Data Mining: What Lies Beneath?

When you have well over half a million customers, it’s almost impossible to understand the likes and dislikes of each or what motivates them to buy your products. But as the manager of Dow Jones Interactive’s Wall Street Journal Online knows, if you can understand how customers behave, you can get much closer to delivering what they want.

When you have as many different types of subscribers as WSJ Online does, that’s no small feat. Some go directly to the site to sign up; some receive the print version but also want the online version, which they get for a discount. Some are corporate subscribers, and some pick up subscription information at Barnes & Noble. “The incredible thing is, that’s not even all of the ways people can subscribe,” says Todd Larsen, general manager of consumer electronic publishing for WSJ Online. “Trying to understand how all these groups behave on the site and why is a major challenge.”

The trick, he says, is to correlate the log and clickstream information generated by the Web site with the customer files. Though the online staff has been able to grab that information for some time, it wasn’t easy. Doing so required manually matching files, which was time-consuming and prone to errors.

That’s why in 2001, the online team started evaluating more automated approaches, such as data mining and analytics (or business intelligence). After considering outsourcing the project and building its own data warehouse, WSJ Online signed up with data-mining and analytics provider digiMine in December of last year. The goal was to have a data infrastructure ready for WSJ Online’s relaunch on January 28, 2002.

digiMine delivered on time, and the company’s services are now helping Larsen and his team better understand how the site is performing and devise improvements. WSJ Online’s department heads and marketers now have access to analysis that helps them identify which customer groups are worth spending marketing dollars on. They can also determine the best pricing models. The point, of course, is to boost the bottom line.

“When we started this process, we were looking at the return-on-investment factor,” says Larsen. “Making better marketing-spend and pricing decisions definitely justifies the investment here.”

What’s in the Data?

Many of the underlying technologies that WSJ Online is now benefiting from—data-mining algorithms, data modeling, data cleansing, and even analytics techniques like online analytical processing (OLAP)—have been around for decades, but only now have companies seriously put them to work on corporate data. Having spent much of the 1990s busily building Web sites and installing software for enterprise resource planning, customer relationship management, and sales-force automation, companies are finding themselves awash in more data than they ever dreamed of. The result is more data and a growing need to understand its implications for business, especially during tough economic times.
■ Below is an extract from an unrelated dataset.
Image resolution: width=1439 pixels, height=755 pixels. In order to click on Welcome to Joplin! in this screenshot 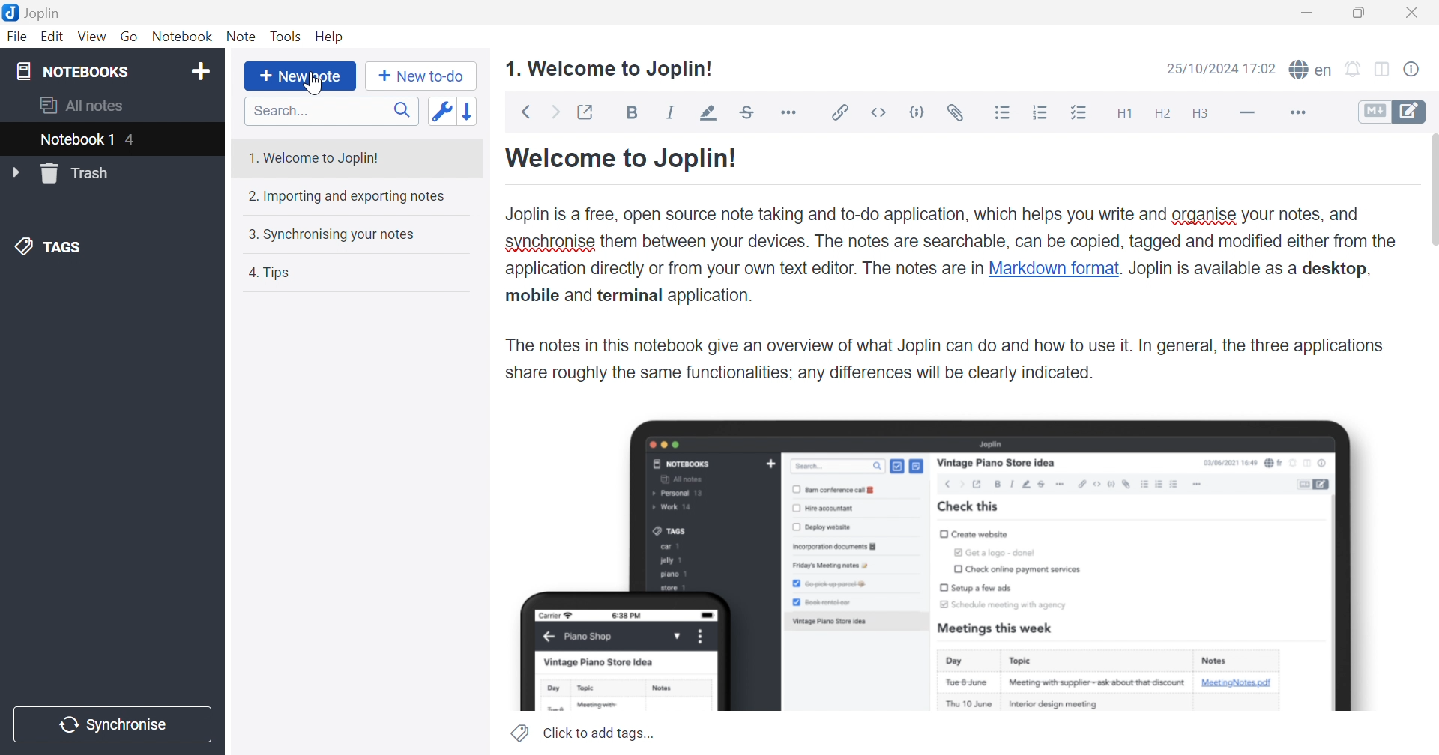, I will do `click(622, 160)`.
Data Mining: Dig, Discover, and ShareMany companies are folding formerly separate Web entities back into their cores, which is assisting in merging online and off-line data, especially customer-related data, says Anne Milley, director of analytical strategies at SAS, an analytics software firm. Businesses are also more comfortable with data mining and analytics today than they were five years ago. “Companies aren’t as scared or skeptical of data mining as they once were,” says Jeff Jones, director of strategy for IBM’s data management solutions. “In the last three to four years, the levels of familiarity with these concepts and technologies have increased—as has the level of sophistication.”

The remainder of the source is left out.